## ENUNCIADO 1
Responda sobre o texto sobre violência e saúde mental:
(a) Onde estavam os servidores civis acompanhados pela pesquisa longitudinal?
(b) Que mudanças persistentes devem chamar atenção, segundo o Dr. Patitucci?
(c) De acordo com o especialista, que sinal as práticas sugeridas enviam ao corpo?
## ENUNCIADO 2
Transcreva fielmente o trecho do texto sobre violência e saúde mental que começa nas palavras com "Esses achados reforçam" e termina em "ao desgaste emocional.".

## TEXTO PARA ANÁLISE
------------------------
Outra investigação longitudinal, também publicada na BMC Psychiatry, acompanhou servidores civis no Rio de Janeiro e mostrou que quem foi vítima de violência em anos sucessivos apresentou risco significativamente maior de sofrimento psicológico, com aumento do risco na ordem de aproximadamente 2,1 vezes para exposições repetidas em relação àquelas sem essa vivência.
Esses achados reforçam que ambientes com violência, direta ou indiretamente experienciada, ampliam os indicadores de adoecimento psíquico em populações urbanas.
Como reconhecer sinais de alerta
O Dr. Patitucci destaca que reconhecer alterações emocionais, cognitivas ou comportamentais é o primeiro passo para o cuidado. Mudanças persistentes no sono, irritabilidade ou sensação constante de insegurança devem chamar atenção. Ele ressalta que, mesmo sem vivência direta de violência, o simples fato de estar em vigília permanente pode levar ao desgaste emocional.
“É importante observar quando o corpo e a mente continuam em modo de alerta, mesmo após o perigo imediato ter passado”, afirma.
Estratégias práticas para restauração do equilíbrio
Algumas medidas simples e acessíveis podem ajudar a modular a resposta do organismo e a reduzir o impacto da ativação prolongada do sistema de alerta. Dentre elas:
- Retomar ou manter rotinas regulares (sono, alimentação, momentos de lazer);
- Prática de atividade física como instrumento de liberação de tensão e regulação emocional;
- Moderação da exposição a notícias ou conteúdos que alimentem o estado de hipervigilância;
- E diálogo em redes de apoio (família, amigos, comunidade) para externalizar sensações de medo, insegurança ou irritação.
O especialista afirma que essas práticas funcionam como uma espécie de redefinição do sistema de alerta, sinalizando ao corpo que o perigo imediato passou.
------------------------
## MATERIAL
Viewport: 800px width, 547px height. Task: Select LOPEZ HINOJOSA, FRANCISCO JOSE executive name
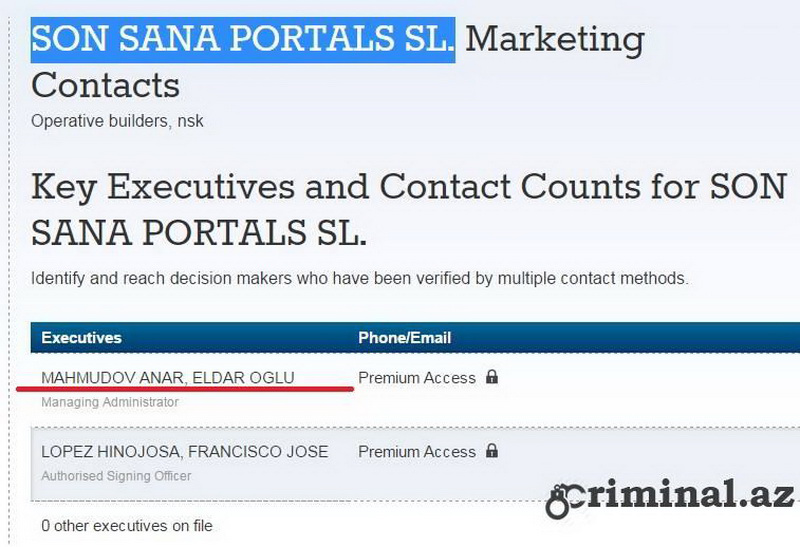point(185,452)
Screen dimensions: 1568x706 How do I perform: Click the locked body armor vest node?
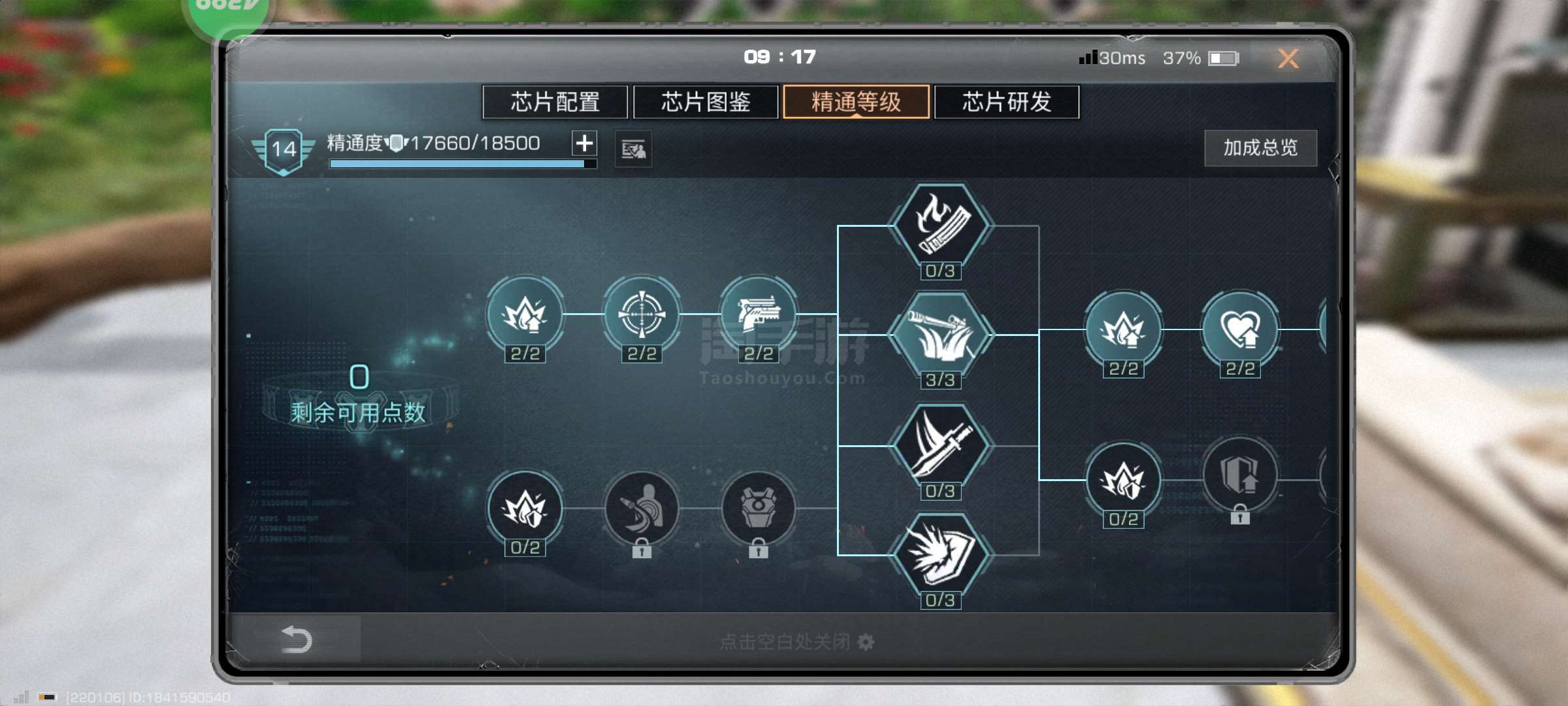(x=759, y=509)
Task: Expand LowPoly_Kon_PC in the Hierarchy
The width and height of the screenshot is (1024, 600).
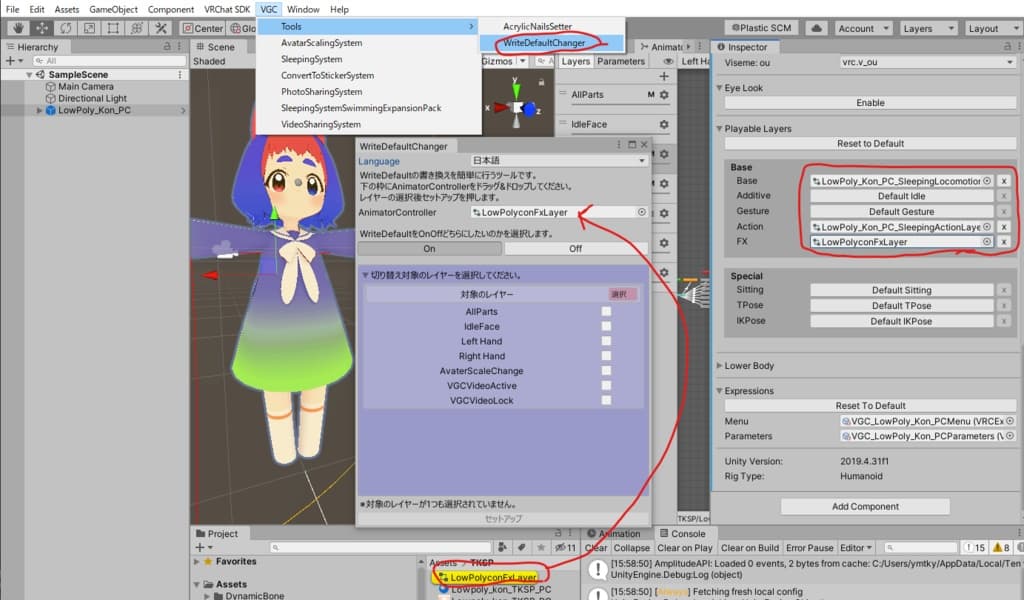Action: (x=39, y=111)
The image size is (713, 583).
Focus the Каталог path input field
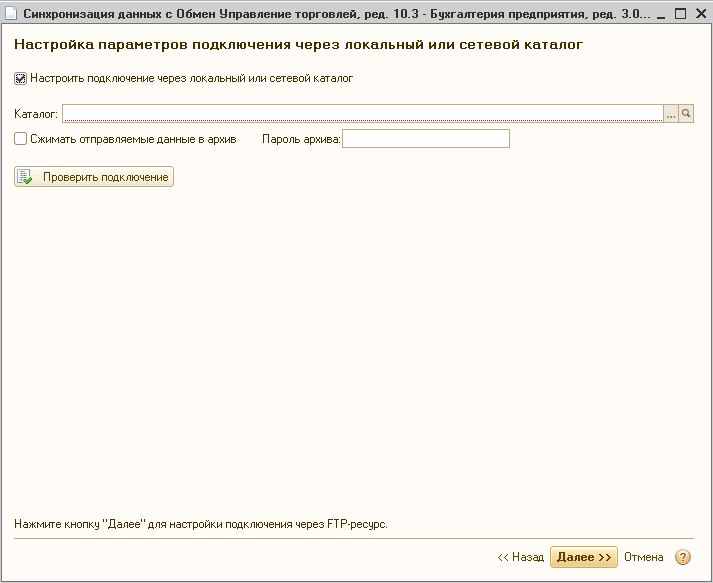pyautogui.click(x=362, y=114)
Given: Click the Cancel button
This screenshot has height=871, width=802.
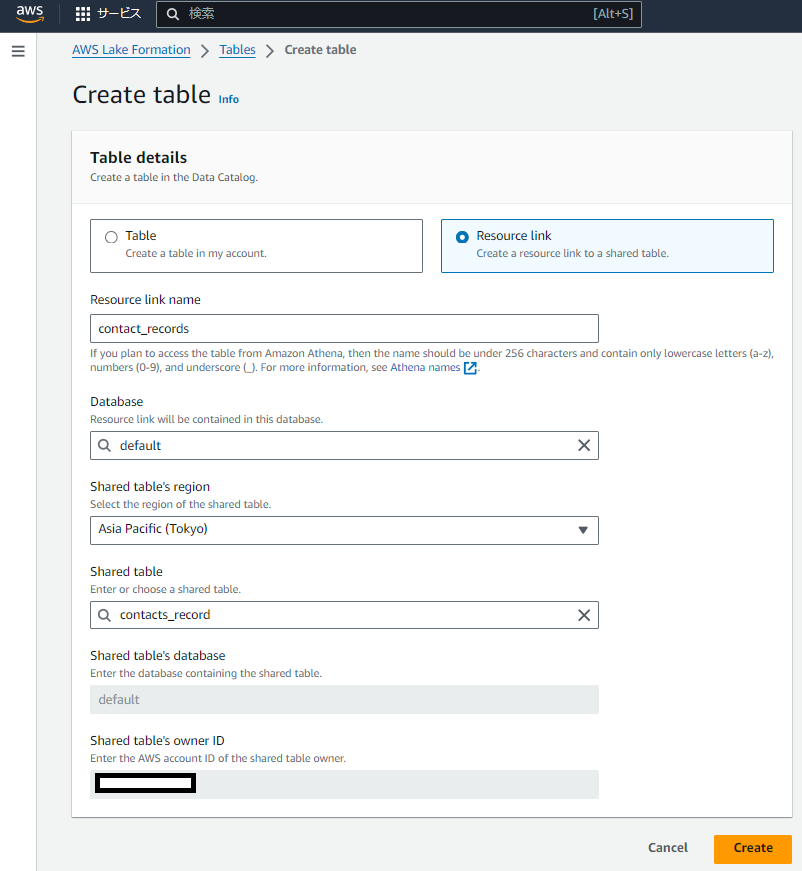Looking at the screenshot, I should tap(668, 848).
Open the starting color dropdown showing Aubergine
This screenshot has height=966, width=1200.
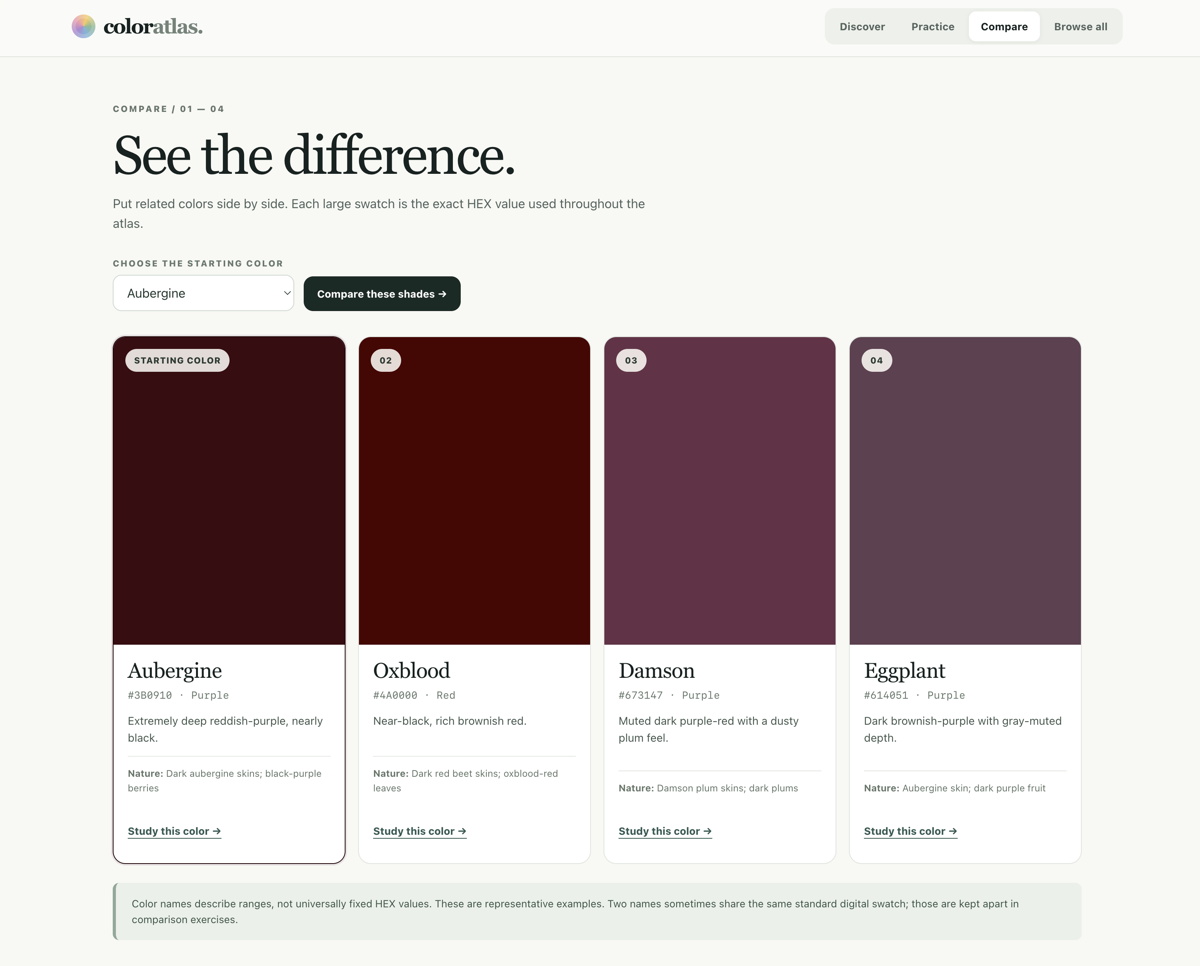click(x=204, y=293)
------------------------
## RESOLUÇÃO 1
(a) No Rio de Janeiro.
(b) Mudanças no sono, irritabilidade ou sensação constante de insegurança.
(c) Que o perigo imediato passou.

## RESOLUÇÃO 2
Esses achados reforçam que ambientes com violência, direta ou indiretamente experienciada, ampliam os indicadores de adoecimento psíquico em populações urbanas.
Como reconhecer sinais de alerta
O Dr. Patitucci destaca que reconhecer alterações emocionais, cognitivas ou comportamentais é o primeiro passo para o cuidado. Mudanças persistentes no sono, irritabilidade ou sensação constante de insegurança devem chamar atenção. Ele ressalta que, mesmo sem vivência direta de violência, o simples fato de estar em vigília permanente pode levar ao desgaste emocional.